Second, corporate America should be aware that, even though a company experiencing data loss may be a crime victim, the public will not view it that way. The public views the individuals whose data was lost or stolen as the victims, even though they may not have experienced actual harm. Plaintiffs’ lawyers are claiming harm from “the anxiety of waiting wondering.” Although it remains to be seen what judges do, it is possible that the public (which makes up juries) might ignore established damages principles and accept that theory. Businesses should keep this in mind when considering a public response.
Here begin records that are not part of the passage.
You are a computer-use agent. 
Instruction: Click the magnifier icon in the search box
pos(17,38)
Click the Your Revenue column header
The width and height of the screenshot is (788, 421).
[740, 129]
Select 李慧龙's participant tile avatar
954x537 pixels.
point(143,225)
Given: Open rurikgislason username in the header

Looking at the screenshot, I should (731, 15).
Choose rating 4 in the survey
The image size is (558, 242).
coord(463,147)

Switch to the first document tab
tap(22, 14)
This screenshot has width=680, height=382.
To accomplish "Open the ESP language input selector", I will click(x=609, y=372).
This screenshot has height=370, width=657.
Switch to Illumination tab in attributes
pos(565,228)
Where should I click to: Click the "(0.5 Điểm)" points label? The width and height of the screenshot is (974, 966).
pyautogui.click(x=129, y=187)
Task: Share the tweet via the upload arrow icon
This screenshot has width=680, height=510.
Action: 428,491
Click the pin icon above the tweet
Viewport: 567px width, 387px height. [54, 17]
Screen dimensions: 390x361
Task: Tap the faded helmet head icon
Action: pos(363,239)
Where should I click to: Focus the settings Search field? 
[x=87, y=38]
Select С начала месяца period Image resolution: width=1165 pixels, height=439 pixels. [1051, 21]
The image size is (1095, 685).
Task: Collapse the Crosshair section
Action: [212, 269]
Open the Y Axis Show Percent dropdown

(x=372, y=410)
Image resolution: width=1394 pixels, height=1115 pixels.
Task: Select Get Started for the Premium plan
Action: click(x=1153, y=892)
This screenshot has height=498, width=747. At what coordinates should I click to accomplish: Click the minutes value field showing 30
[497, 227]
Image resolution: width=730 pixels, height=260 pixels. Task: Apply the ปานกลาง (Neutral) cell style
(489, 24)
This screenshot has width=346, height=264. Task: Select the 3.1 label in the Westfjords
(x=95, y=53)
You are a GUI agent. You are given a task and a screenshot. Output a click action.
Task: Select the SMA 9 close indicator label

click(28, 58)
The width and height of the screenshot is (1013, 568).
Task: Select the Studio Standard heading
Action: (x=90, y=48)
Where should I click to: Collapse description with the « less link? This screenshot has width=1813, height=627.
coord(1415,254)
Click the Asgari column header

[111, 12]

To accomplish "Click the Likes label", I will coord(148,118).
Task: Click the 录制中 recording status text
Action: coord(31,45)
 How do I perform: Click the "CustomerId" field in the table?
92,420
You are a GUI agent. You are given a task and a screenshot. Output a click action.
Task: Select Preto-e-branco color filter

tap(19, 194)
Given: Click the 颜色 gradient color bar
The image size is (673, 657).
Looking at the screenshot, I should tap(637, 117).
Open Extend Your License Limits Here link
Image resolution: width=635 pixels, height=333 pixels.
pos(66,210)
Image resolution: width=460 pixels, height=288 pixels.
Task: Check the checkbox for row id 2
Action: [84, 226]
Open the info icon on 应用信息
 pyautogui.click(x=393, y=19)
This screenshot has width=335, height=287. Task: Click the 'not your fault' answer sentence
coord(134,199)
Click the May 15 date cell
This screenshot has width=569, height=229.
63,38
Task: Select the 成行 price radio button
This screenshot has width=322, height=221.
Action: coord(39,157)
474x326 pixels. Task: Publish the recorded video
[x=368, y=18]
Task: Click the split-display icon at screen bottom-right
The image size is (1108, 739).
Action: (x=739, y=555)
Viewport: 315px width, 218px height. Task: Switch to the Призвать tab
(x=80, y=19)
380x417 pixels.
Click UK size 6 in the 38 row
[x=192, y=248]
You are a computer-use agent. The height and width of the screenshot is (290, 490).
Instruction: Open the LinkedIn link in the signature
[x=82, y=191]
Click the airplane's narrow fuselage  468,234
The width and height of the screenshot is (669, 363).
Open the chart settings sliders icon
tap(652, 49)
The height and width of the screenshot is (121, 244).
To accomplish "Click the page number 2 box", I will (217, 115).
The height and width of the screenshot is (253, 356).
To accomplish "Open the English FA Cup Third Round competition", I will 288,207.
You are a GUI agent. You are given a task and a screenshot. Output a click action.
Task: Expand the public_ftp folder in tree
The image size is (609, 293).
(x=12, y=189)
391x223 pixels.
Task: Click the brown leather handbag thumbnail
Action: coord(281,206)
Third, senior management needs to be immediately available to the media and they should tell the media what they know as soon as possible. They should also move to assure that:

  1. personnel and systems aimed at preventing data breaches are in place;
  2. an investigation is undertaken regarding the cause of the breach;
  3. the situation that led to the breach is being or has been remedied; and,
  4. a top-down review of personnel and systems is underway in order to attempt to prevent future breaches.

Management should quickly communicate these assurances to the public, at the very least, and consider going even further. For instance, ChoicePoint over-notified by a wide margin, issuing nationwide notices (not just to Californians) and also offering assistance to consumers whose information may have been compromised. This sort of extra effort will go a long way toward muting the public outcry. Perhaps most important, without admitting any liability, the company should publicly apologize for any inconvenience the data breach might cause the persons whose data was lost or stolen.

Finally, when a business experiences a major data breach, it should be prepared to defend a variety of claims asserted in various class action lawsuits. The deeper the company’s pockets, the greater the likelihood of a lawsuit. It will likely take years to sort out the legalities of such claims. Until that happens, plaintiffs’ lawyers will continue to test a number of different theories. It appears that the plaintiffs’ bar already hopes this is the next asbestos or tobacco bonanza.

Disaster Preparedness

Companies that developed a “crisis preparedness plan” in the wake of 9/11 should consider including data breaches as part of that plan. Basic crisis preparedness planning includes aspects particularly important to data breach responses:

  1. identifying who will be in charge; and,
  2. identifying specifically which persons are responsible for communicating with various constituencies (i.e., employees, customers, government, media, etc.).

Such a plan might also anticipate other important issues. Who should be contacted in addition to those required by disclosure statutes? Are there friendly media contacts identified in advance? What regulators should be notified and how? This is not just a plan for PR spin. It should set forth precisely what the company intends to do in the event of a data breach. The spate of data breaches in 2005 has shown that companies that respond quickly fare far better.

Privacy concerns are at an all-time high. Government is imposing new and significant regulation. The way companies store and use personal data is now a matter of national policy debate. Depending on the business, a data breach can bring a company to its knees. At the very least, it can expose a company to significant potential liability. Senior management needs to recognize the risk and anticipate a response. Waiting until a breach occurs will leave a company flat-footed, and the public response will be costly.